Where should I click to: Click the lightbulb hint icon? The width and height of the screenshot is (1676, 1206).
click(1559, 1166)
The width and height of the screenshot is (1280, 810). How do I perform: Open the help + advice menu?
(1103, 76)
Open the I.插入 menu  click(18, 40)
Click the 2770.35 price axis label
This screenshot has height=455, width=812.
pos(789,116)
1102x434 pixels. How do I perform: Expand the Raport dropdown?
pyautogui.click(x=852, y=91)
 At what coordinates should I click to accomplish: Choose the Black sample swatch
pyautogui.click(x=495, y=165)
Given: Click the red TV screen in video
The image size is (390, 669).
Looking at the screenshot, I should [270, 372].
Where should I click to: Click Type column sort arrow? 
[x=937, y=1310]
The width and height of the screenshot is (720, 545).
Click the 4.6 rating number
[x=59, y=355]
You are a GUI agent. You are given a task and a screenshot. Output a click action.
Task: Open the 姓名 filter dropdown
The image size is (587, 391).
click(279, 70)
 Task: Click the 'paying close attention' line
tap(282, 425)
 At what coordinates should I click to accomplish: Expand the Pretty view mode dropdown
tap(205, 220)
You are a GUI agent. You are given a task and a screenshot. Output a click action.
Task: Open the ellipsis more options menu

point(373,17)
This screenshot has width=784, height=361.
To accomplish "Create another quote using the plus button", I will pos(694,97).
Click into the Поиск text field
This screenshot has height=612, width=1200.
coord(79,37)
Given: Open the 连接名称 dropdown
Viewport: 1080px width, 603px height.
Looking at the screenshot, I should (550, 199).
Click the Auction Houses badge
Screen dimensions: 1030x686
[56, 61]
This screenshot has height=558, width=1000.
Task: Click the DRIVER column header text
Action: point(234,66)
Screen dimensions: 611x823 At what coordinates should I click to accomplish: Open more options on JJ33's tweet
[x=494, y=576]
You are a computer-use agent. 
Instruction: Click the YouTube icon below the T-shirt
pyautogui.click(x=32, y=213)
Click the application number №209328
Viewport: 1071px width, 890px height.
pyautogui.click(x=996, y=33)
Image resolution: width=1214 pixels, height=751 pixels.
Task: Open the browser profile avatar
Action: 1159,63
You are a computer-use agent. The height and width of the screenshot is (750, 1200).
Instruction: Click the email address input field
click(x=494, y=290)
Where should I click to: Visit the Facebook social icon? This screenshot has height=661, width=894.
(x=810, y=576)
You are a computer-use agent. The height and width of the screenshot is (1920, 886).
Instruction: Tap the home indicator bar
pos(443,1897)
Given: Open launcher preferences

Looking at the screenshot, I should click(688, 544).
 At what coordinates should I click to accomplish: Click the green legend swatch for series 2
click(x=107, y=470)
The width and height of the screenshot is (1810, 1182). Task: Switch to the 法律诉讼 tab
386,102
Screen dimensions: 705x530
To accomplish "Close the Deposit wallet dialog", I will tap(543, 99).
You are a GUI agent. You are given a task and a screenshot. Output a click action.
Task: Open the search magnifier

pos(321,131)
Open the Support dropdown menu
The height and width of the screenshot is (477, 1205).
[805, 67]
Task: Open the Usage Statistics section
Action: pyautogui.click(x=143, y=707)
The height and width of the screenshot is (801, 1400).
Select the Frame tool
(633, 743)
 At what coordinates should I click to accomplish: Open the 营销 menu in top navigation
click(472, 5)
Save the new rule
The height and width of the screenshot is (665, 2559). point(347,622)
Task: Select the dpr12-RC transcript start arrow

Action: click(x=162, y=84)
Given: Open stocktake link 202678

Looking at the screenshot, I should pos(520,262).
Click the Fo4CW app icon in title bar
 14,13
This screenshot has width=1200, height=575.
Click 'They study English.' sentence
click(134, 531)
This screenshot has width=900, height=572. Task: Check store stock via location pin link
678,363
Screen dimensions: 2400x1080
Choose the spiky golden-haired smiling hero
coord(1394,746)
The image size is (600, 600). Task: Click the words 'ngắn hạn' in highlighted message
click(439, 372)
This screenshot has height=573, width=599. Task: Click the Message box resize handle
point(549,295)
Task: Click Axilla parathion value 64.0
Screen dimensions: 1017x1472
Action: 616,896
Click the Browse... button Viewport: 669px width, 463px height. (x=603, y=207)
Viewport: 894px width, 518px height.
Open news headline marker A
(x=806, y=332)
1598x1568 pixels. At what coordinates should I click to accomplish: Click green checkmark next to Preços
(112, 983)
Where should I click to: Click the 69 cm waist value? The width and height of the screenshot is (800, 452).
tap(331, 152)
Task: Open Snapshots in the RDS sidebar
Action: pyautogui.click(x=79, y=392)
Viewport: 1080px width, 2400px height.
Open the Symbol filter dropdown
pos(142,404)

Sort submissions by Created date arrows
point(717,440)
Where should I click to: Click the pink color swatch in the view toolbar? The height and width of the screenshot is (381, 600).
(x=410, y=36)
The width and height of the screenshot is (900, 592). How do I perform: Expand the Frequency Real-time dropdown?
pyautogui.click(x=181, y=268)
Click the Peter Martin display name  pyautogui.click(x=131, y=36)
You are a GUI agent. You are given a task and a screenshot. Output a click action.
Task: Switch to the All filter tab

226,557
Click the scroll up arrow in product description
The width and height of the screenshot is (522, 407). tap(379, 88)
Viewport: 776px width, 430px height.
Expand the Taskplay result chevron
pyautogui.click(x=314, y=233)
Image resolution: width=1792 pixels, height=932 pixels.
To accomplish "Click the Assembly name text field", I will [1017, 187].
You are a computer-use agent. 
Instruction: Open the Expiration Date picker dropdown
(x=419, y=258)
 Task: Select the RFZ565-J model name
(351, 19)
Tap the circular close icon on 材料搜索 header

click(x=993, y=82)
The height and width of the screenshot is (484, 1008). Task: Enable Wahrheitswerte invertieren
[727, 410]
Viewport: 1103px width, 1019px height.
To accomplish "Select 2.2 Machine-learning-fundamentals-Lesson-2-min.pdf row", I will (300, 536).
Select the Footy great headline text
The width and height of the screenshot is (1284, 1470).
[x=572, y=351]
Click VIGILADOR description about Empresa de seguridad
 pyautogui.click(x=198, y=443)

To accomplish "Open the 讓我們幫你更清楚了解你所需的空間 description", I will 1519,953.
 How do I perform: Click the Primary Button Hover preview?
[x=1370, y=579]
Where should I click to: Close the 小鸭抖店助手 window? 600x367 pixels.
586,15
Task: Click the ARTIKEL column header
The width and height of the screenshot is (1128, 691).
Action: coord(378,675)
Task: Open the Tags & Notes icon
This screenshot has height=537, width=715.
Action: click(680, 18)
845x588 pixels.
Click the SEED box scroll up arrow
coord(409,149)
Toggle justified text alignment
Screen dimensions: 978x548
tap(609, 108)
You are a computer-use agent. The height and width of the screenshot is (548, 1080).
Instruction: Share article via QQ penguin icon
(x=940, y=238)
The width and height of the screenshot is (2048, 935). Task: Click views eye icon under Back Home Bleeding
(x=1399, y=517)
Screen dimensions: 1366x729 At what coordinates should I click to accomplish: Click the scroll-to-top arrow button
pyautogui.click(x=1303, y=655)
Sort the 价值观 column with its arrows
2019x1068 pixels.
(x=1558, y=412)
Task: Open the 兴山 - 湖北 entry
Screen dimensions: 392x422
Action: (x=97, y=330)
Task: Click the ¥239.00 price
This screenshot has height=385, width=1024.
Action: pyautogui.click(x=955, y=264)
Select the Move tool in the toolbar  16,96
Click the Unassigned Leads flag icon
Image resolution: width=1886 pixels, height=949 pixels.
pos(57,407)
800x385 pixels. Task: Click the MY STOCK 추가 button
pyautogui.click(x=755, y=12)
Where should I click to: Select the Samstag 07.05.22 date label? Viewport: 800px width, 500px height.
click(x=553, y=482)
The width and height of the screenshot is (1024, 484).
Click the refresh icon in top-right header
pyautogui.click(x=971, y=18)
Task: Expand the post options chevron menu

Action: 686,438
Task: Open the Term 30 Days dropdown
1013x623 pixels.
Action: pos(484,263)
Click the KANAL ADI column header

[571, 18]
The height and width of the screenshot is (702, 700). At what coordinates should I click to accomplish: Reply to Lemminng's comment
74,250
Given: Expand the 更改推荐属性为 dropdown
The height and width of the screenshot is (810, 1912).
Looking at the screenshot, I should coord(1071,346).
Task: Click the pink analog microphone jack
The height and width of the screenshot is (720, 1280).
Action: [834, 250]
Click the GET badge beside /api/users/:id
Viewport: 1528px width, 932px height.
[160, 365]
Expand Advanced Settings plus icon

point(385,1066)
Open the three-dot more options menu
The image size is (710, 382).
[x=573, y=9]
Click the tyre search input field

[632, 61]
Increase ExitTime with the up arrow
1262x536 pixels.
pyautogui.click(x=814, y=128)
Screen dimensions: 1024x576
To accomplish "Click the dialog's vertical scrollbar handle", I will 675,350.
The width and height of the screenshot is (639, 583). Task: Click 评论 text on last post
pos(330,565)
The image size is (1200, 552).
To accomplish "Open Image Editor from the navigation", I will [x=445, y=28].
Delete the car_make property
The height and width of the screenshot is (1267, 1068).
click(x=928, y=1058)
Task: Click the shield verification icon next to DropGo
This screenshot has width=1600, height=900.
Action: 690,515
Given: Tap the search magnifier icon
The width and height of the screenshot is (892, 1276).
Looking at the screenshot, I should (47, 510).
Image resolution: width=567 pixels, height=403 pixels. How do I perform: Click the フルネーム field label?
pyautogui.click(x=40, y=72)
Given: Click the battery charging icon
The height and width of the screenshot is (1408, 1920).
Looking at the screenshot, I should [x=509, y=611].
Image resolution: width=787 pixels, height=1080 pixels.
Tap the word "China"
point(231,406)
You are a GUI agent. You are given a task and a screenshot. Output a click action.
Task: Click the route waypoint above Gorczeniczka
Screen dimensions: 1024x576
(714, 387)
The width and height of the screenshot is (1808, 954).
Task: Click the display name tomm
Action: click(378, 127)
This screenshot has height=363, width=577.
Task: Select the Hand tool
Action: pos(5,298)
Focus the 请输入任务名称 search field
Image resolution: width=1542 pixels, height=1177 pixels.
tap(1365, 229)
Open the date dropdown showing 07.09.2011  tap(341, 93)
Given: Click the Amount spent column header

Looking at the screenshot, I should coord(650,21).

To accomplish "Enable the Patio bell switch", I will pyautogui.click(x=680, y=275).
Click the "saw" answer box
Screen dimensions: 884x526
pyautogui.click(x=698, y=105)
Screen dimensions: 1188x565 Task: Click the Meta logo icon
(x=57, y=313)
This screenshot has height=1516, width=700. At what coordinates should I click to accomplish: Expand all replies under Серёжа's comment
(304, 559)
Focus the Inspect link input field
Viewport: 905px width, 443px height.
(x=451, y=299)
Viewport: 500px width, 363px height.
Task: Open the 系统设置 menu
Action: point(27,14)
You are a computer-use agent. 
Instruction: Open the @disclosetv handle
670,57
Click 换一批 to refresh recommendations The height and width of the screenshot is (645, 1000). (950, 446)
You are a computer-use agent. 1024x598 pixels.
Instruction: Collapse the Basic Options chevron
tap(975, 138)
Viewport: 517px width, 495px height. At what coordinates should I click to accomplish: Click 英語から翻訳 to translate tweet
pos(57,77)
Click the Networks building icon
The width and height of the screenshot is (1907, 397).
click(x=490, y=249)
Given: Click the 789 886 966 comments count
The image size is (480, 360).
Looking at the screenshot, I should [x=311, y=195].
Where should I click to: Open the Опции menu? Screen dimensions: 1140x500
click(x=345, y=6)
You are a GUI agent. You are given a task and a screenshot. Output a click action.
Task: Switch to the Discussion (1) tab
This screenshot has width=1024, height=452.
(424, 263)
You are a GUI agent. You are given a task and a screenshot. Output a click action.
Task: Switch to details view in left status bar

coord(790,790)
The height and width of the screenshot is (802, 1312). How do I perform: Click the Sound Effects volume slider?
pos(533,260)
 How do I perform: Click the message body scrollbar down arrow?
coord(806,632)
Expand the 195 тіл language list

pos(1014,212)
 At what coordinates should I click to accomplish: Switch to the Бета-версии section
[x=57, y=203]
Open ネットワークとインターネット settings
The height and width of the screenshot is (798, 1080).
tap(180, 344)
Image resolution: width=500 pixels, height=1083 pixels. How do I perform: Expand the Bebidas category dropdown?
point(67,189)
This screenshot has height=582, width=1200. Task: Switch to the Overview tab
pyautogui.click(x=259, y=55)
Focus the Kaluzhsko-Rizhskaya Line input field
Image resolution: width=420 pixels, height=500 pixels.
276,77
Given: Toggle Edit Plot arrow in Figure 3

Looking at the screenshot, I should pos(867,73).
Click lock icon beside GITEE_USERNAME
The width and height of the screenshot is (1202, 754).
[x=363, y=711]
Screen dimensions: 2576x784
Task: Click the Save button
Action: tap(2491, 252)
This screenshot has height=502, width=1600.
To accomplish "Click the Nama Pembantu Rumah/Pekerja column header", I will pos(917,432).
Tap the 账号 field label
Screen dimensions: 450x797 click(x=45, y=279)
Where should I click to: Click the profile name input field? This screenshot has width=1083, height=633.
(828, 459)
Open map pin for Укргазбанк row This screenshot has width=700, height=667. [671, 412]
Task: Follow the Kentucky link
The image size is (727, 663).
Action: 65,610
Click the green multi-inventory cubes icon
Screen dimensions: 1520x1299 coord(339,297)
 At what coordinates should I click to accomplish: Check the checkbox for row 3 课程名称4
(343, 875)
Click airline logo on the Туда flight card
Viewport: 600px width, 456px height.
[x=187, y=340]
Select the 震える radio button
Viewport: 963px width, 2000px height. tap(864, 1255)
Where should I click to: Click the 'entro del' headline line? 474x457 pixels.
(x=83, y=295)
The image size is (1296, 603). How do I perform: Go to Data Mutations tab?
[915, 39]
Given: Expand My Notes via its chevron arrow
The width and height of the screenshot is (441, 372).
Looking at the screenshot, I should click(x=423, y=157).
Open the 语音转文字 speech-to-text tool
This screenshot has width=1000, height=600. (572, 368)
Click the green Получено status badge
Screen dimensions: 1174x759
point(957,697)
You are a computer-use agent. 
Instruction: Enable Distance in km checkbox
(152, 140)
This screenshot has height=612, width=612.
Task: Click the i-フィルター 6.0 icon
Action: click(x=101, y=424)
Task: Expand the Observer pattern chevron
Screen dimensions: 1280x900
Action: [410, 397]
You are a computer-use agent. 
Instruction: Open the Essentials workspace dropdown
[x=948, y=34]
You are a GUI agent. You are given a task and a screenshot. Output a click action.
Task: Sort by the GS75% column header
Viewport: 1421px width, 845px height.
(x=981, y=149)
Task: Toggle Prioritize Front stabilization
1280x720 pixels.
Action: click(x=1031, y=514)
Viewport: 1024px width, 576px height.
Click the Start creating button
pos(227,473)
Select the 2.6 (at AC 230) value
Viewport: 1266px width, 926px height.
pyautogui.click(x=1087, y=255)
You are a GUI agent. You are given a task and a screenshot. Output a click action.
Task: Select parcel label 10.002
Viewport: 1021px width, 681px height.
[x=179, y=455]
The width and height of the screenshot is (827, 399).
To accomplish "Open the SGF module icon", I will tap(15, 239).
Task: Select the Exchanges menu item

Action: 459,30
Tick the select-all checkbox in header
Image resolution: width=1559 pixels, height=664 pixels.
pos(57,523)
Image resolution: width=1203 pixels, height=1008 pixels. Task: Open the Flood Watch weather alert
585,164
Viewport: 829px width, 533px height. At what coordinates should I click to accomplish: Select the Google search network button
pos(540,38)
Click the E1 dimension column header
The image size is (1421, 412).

§ §

**Work request:** From the records above, extract exactly and only the lines that begin at the line with "How do I perform: Click the Primary" and stop after the line with "is (548, 1080).".

**Your response:**
 How do I perform: Click the Primary Button Hover preview?
[x=1370, y=579]
Where should I click to: Close the 小鸭抖店助手 window? 600x367 pixels.
586,15
Task: Click the ARTIKEL column header
The width and height of the screenshot is (1128, 691).
Action: coord(378,675)
Task: Open the Tags & Notes icon
This screenshot has height=537, width=715.
Action: click(680, 18)
845x588 pixels.
Click the SEED box scroll up arrow
coord(409,149)
Toggle justified text alignment
Screen dimensions: 978x548
tap(609, 108)
You are a computer-use agent. The height and width of the screenshot is (548, 1080).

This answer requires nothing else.